AAC Honey Badger Review

In the animal kingdom, the honey badger is a solitary, intelligent creature known for its ferocity and bad-tempered, savage attacks. And in the world of firearms, it’s much the same: the AAC Honey Badger PDW is a seriously tough rifle, and in 2015, it’s finally coming your way.

The Honey Badger was designed with military special forces in mind: it functions as a stellar CQB weapon and delivers superior performance to the older 5.56 NATO round. In fact, the cartridge it’s chambered in – .300 AAC Blackout – was created with outdoing the 5.56 NATO in mind. The parent cases of the .300 BLK, as it’s referred to by SAAMI, are the .221 Fireball and the .223 Remington, and it has the following specs:

  • Bullet diameter: 0.308 in
  • Neck diameter: 0.334 in
  • Case length: 1.368 in
  • Overall length: 2.26 in
  • Rifling twist: 1:7
  • Maximum pressure: 55,000 psi (380 MPa)
  • Also known as: .300 BLK, 7.62x35mm


AAC had quite a list of goals in mind when they took on the creation of the .300 BLK from the desire for a supersonic round with ballistics comparable to the 7.62x39mm to fantastic barrier penetration capabilities, and all in a smaller, lighter package – with less felt recoil. They certainly seem to have met their goals, and then some; the .300 BLK’s ballistic coefficient and energy are superior to that of the 7.62x39mm when fired from similar-length barrels and it produces the same energy at 700 meters that the 5.56 NATO manages at 500 meters. In addition the cartridge has fantastic barrier blind performance and delivers greater penetration and faster yaw than the 5.56 NATO. And if you think that’s great, well, there’s more, because the .300 BLK chambering eats both heavier subsonic rounds and lighter, faster supersonic rounds with no problem whatsoever. Oh, and it’s effective in barrels as short as 4.5 inches.

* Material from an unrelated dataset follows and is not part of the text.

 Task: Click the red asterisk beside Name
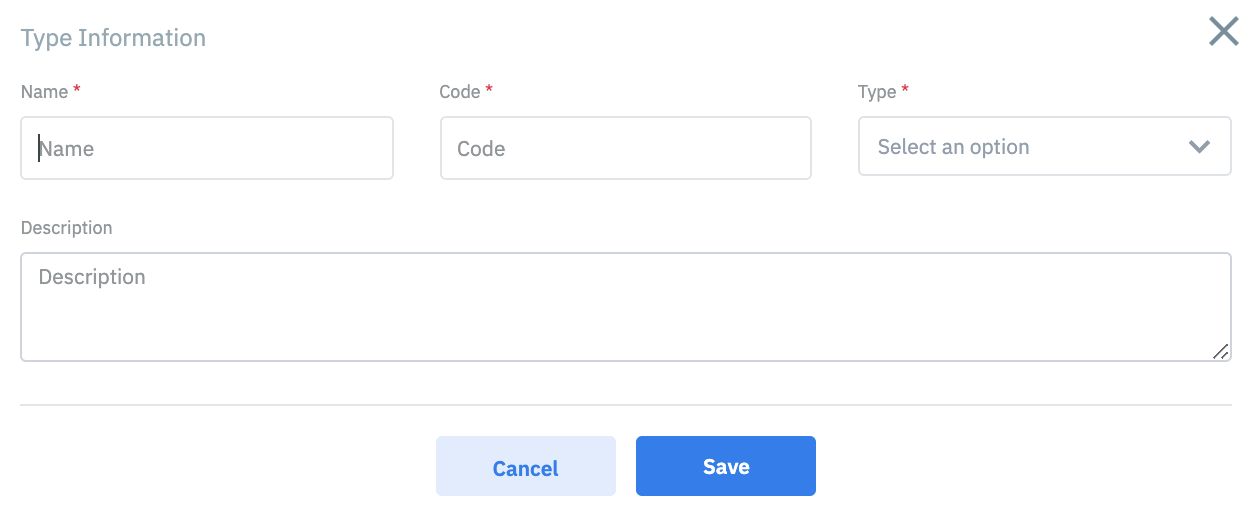tap(77, 90)
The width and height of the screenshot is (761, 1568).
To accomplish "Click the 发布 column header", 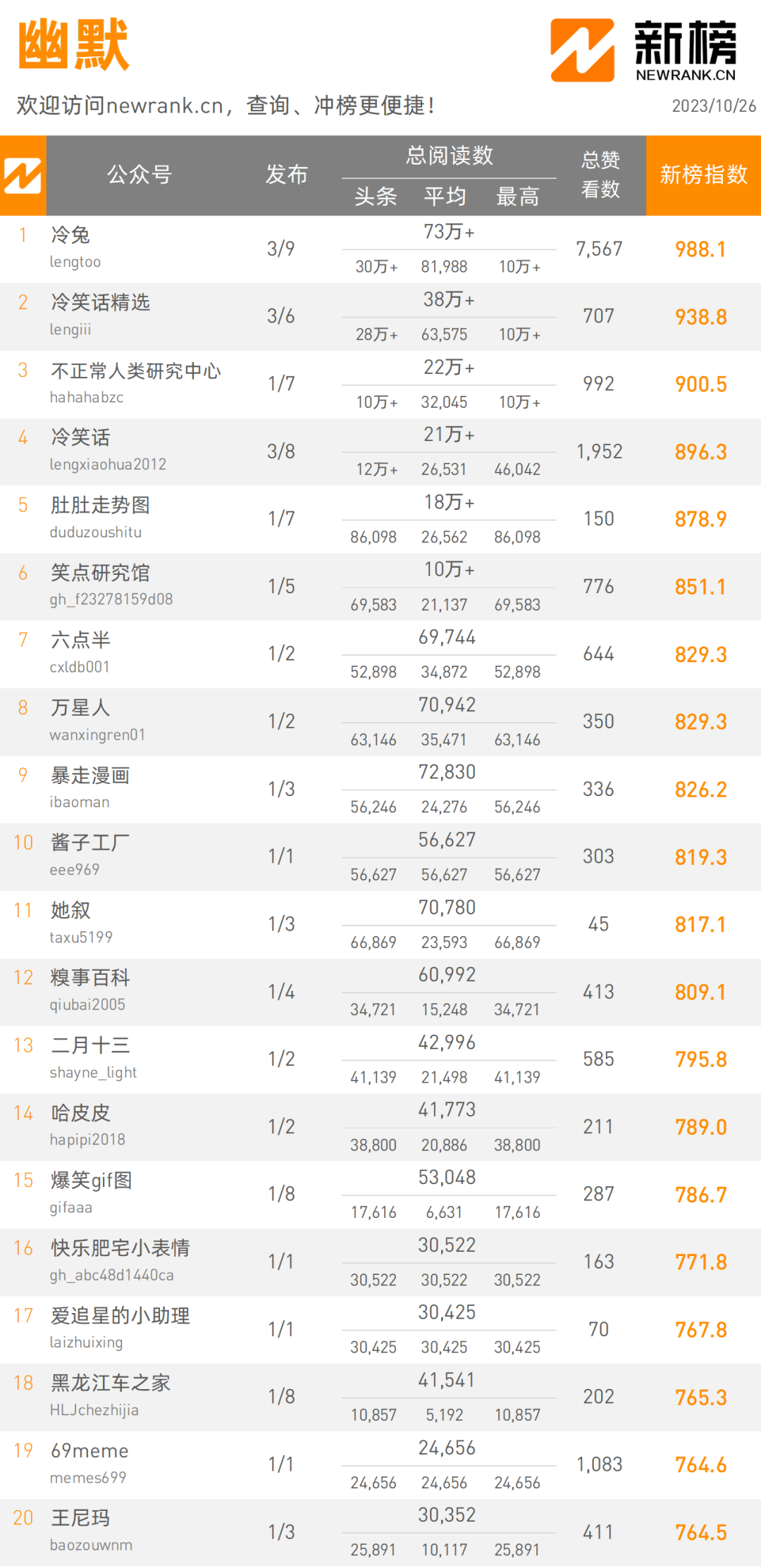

The Honey Badger was built around the .300 BLK, and as a CQB weapon it does outdo the 5.56 NATO. For the military there is, of course, full-auto, and for civilian use it’s limited to semi-auto. It has the following specs:

  • Weight: 6.5 lbs (empty)
  • Length: 24 in (fully retracted with suppressor)

29 in (fully extended with suppressor)

  • Barrel length: 6 in
  • Cartridge: .300 AAC Blackout
  • Stock: collapsible
  • Action: Semi-auto (civilian) full-auto (military)


Phil and I were fortunate enough to spend some time at Gunsite in the first part of December taking a look at various firearms offerings, and the Honey Badger was among our options for one drill in particular, known as the Scrambler. The Scrambler was designed by Clint Smith and is meant to present the shooter with a number of tactically significant shooting positions that might be found in the field. Among the various stations are a sandy berm requiring the shooter to kneel but not go prone, a metal cage the shooter crawls into to fire through a hole at the end, and a wooden wall best for balancing against. Metal man-sized targets are set up at a variety of distances ranging from 80 yards to over 100 yards away and at various angles. We were given a few options as to which rifle we’d run through the Scrambler with, and for me there was no question whatsoever. It had to be the Honey Badger.

With the stock open the Honey Badger fit snugly to my shoulder and the length of pull was good; I have fairly long arms and am not short by any means, and the fact that this gun fit so well immediately was a pleasant surprise. It was also light enough, even with a full mag, that I could have easily toted it for some time with no trouble at all. I slipped a spare loaded mag into my pocket, and we set off.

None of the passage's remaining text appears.